We often see significant emphasis placed on the cost of response, external (third-party) assistance, stolen data impact, notifications and victim ID protection, sanctions and fines, remediation, and forensics. But issues such as lost employee productivity, lost reputation, lost customers, and lost revenue production, while always represented in the total costs are nearly always categorized among the highest percentage of loss during the outage.
Every year since 2008, Information Technology Intelligence Consulting (ITIC) shares their independent survey that measures downtime cost and trends. This annual report illustrates that the average cost for a single hour of downtime has risen by nearly 30% over time.
The ITIC survey polled over 800 organizations in April/May 2017. All categories of businesses were represented in the survey respondent pool: 24% were small firms with up to 200 users; 25% came from the small/mid-sized enterprise sector with 201 to 1,000 users and 51% were large enterprises with over 1,000 users.
Below are the metrics for organizations with more than 1,000 employees (51% of businesses surveyed) from the ITIC 2017 Survey:
- 98% of organizations say a single hour of downtime costs over $100,000
- 81% of respondents indicated downtime costs their business over $300,000
- 33% reported that one hour of downtime costs their business between $1 million and $5 million
Nearly all businesses today are dependent on utilities such as e-mail, intranet, corporate business applications, and, of course, the internet. Without these crucial utilities, employees are essentially cut off from the business and communications.
Most enterprises invest wisely to ensure availability and reliability from their critical infrastructure, critical business applications, and their data centers. Sometimes, however, these investments suffer pitfalls due to events such as a cyber-security incident that disrupts or disables these utilities in the form of a short-term or long-term disruption. A denial of service is certainly one form of attack that can cause an outage, but I’m thinking more about an attack designed to destroy data and disable systems for an extended period of time measured in terms of days and weeks, not merely hours.
As a recent example, Notpetya malware infected and crippled the global container ship and supply vessel operator, Maersk, for ten (10) days. Maersks’ IT incredibly reinstalled 4,000 servers, 45,000 PCs, and 2,500 applications in what their chairman called a “heroic effort” over ten (10) days, one in which the executive said may have usually taken up to six months to implement.

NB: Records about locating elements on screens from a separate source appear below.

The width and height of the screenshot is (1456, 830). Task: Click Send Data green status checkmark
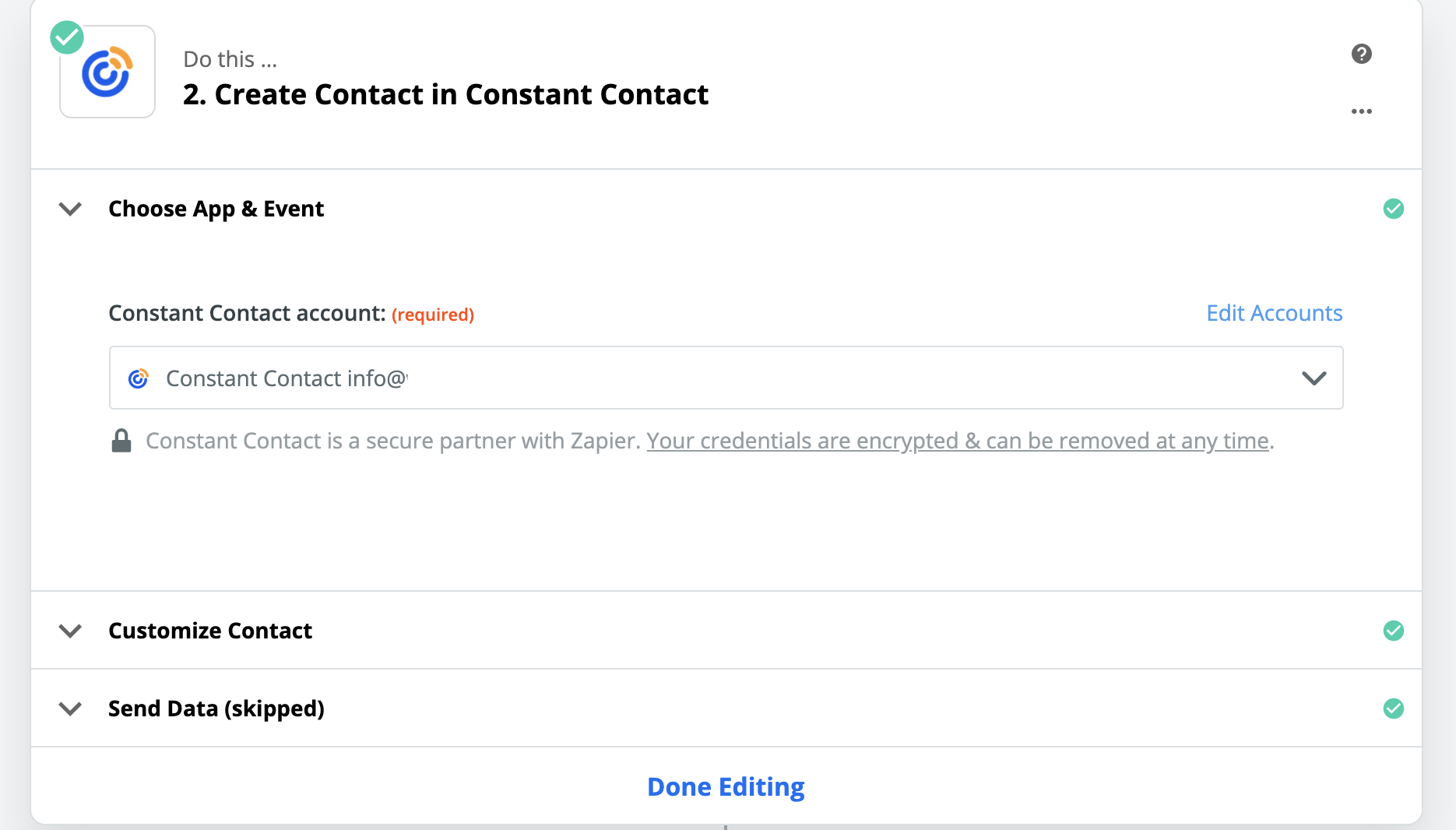point(1393,709)
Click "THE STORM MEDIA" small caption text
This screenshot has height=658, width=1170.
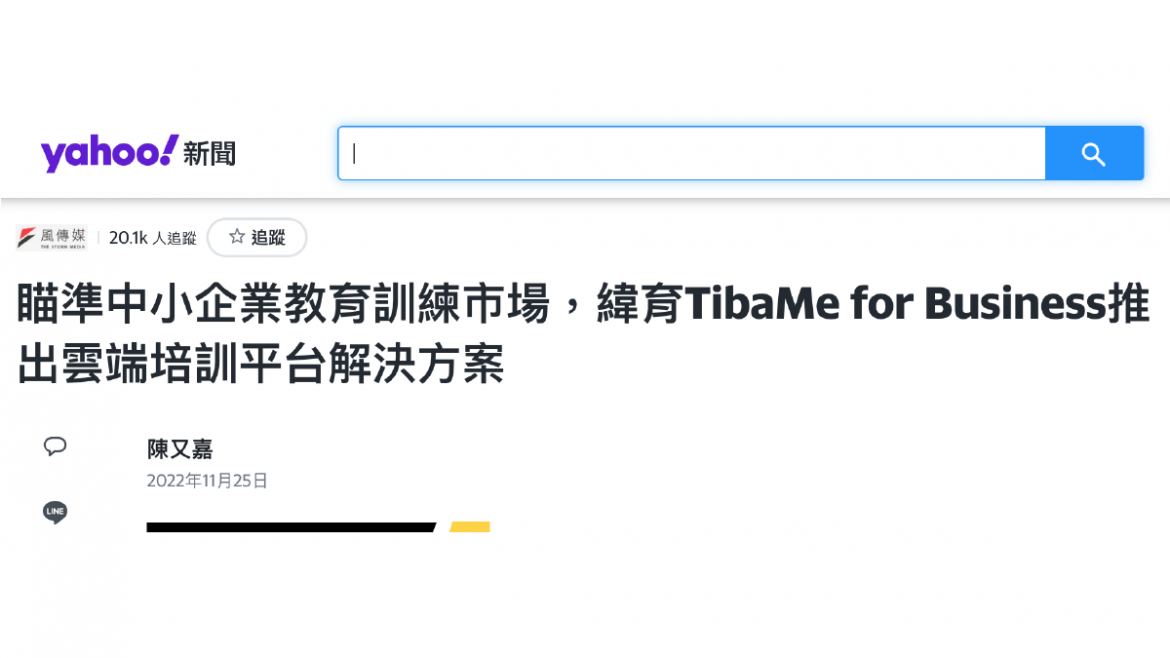(x=62, y=246)
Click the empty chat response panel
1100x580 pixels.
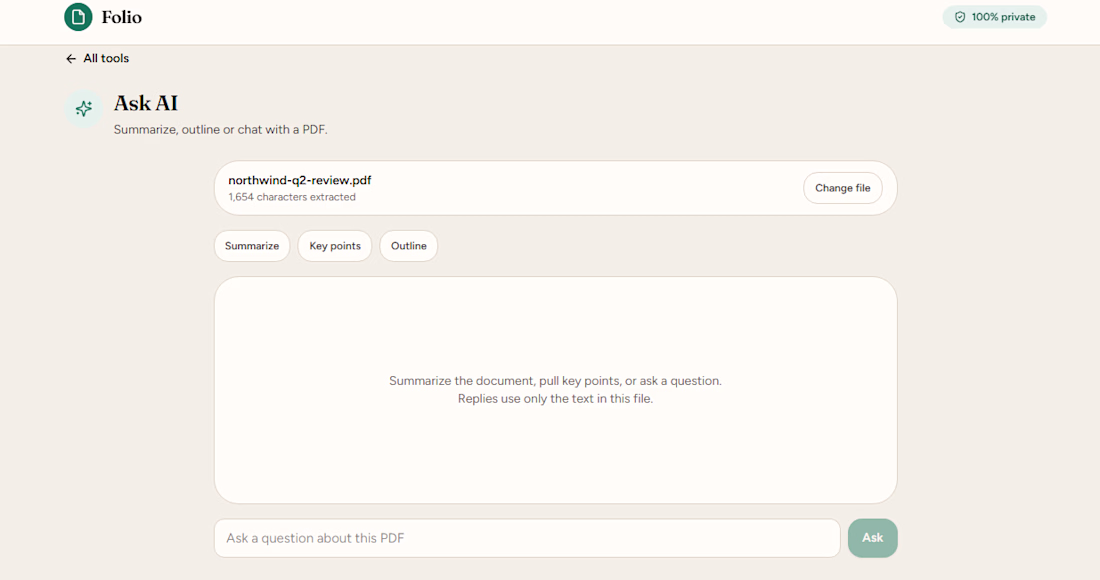coord(556,390)
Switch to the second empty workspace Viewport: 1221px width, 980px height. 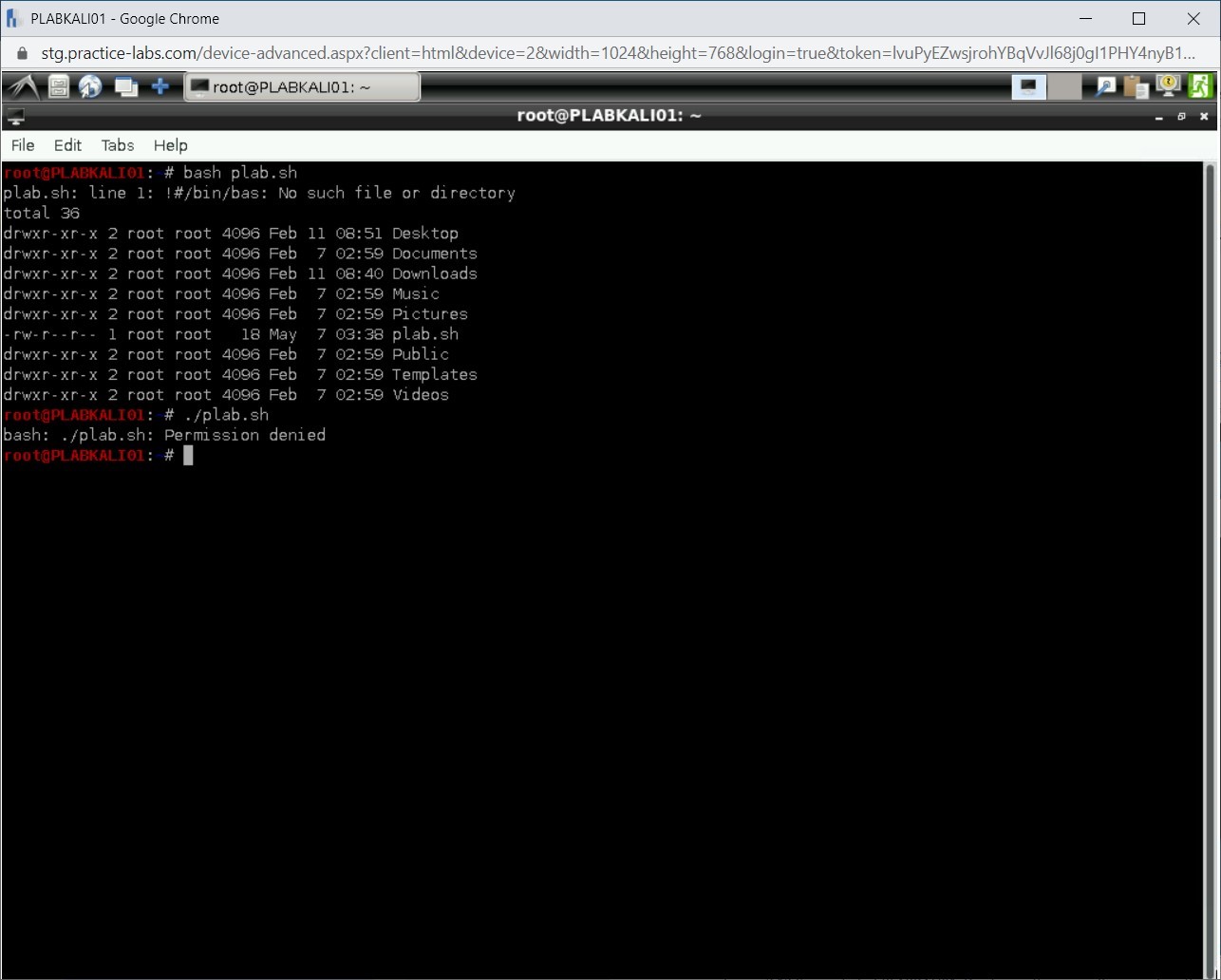click(1064, 87)
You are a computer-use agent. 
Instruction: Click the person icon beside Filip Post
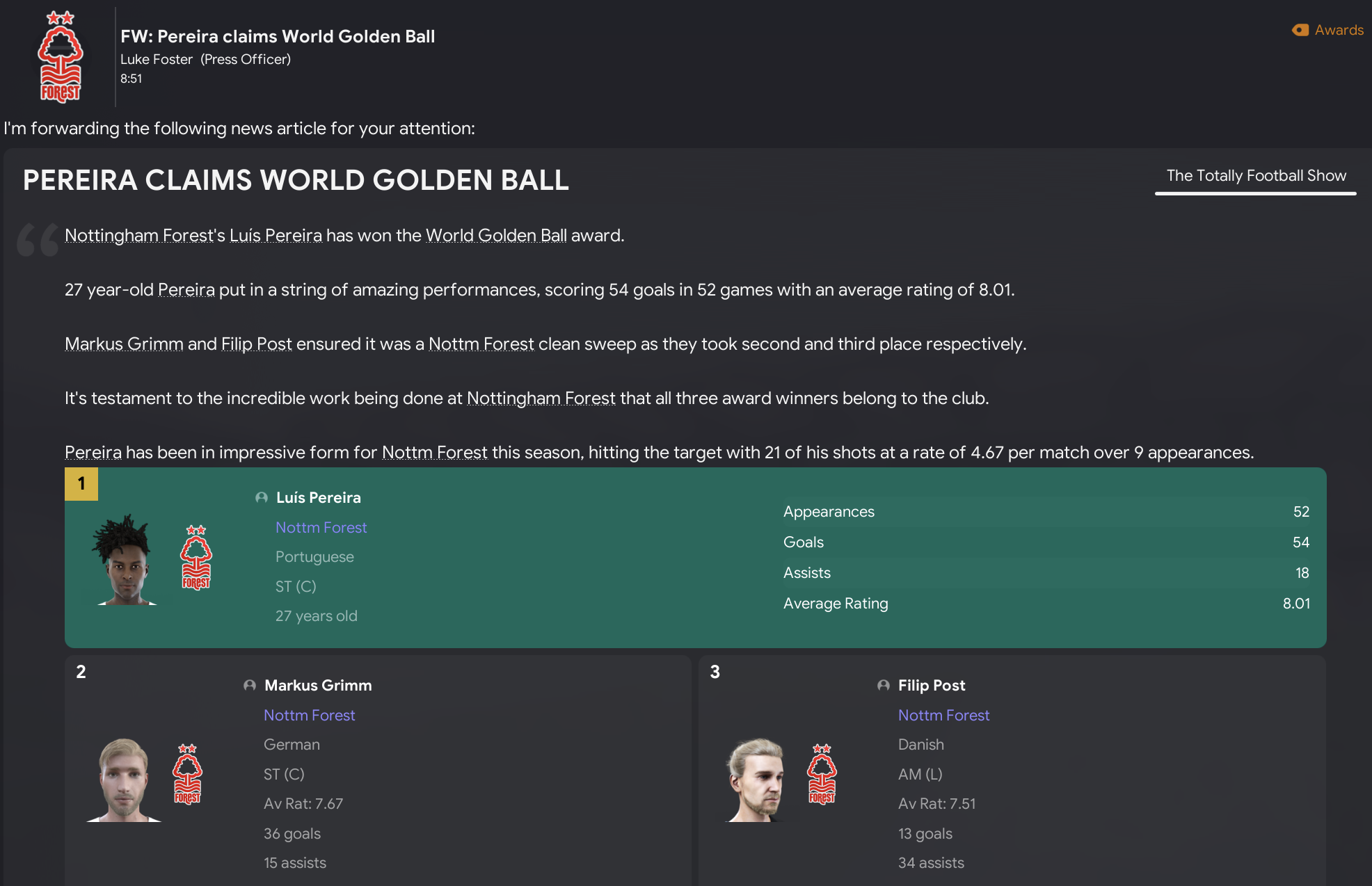884,685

Maersk advised its shareholders that the outage resulting from the attack would cause losses of up to $300 million due to “serious business interruption.” Reference article
“Imagine a company where a ship with 10 to 20 thousand containers is entering a port every 15 minutes, and for 10 days, you have no IT,” chairman Hagemann commented. “It’s almost impossible to even imagine.”
The costs of such downtime is comprised of direct costs, such as:
- lost revenue, because sales process could not be completed
- lost wages due to employees not able to work
- third-party assistance (response and recovery)
- fines, sanctions, penalties, and litigation (all)
- victim notifications and id-theft protection (remedies)
- marketing costs, recovering consumer confidence
- penalties for non-performance against service level agreements
and, indirect costs, such as:
- lost business opportunities
- losing employees and damaged employee morale
- additional security incidents due to employees bypassing IT (shadow IT)
- decreases in stock and market capitalization value
- loss of customer and business partner confidence and trust
- brand damage – business going to competitors, along with hostile publicity
The damage caused by each hour of an outage can vary depending on the nature and size of the business, as well as its reliance on critical IT to produce revenue. The processes for evaluating and quantifying the total cost of downtime goes well beyond IT. Rather, this evaluation must consider every operational area of the business.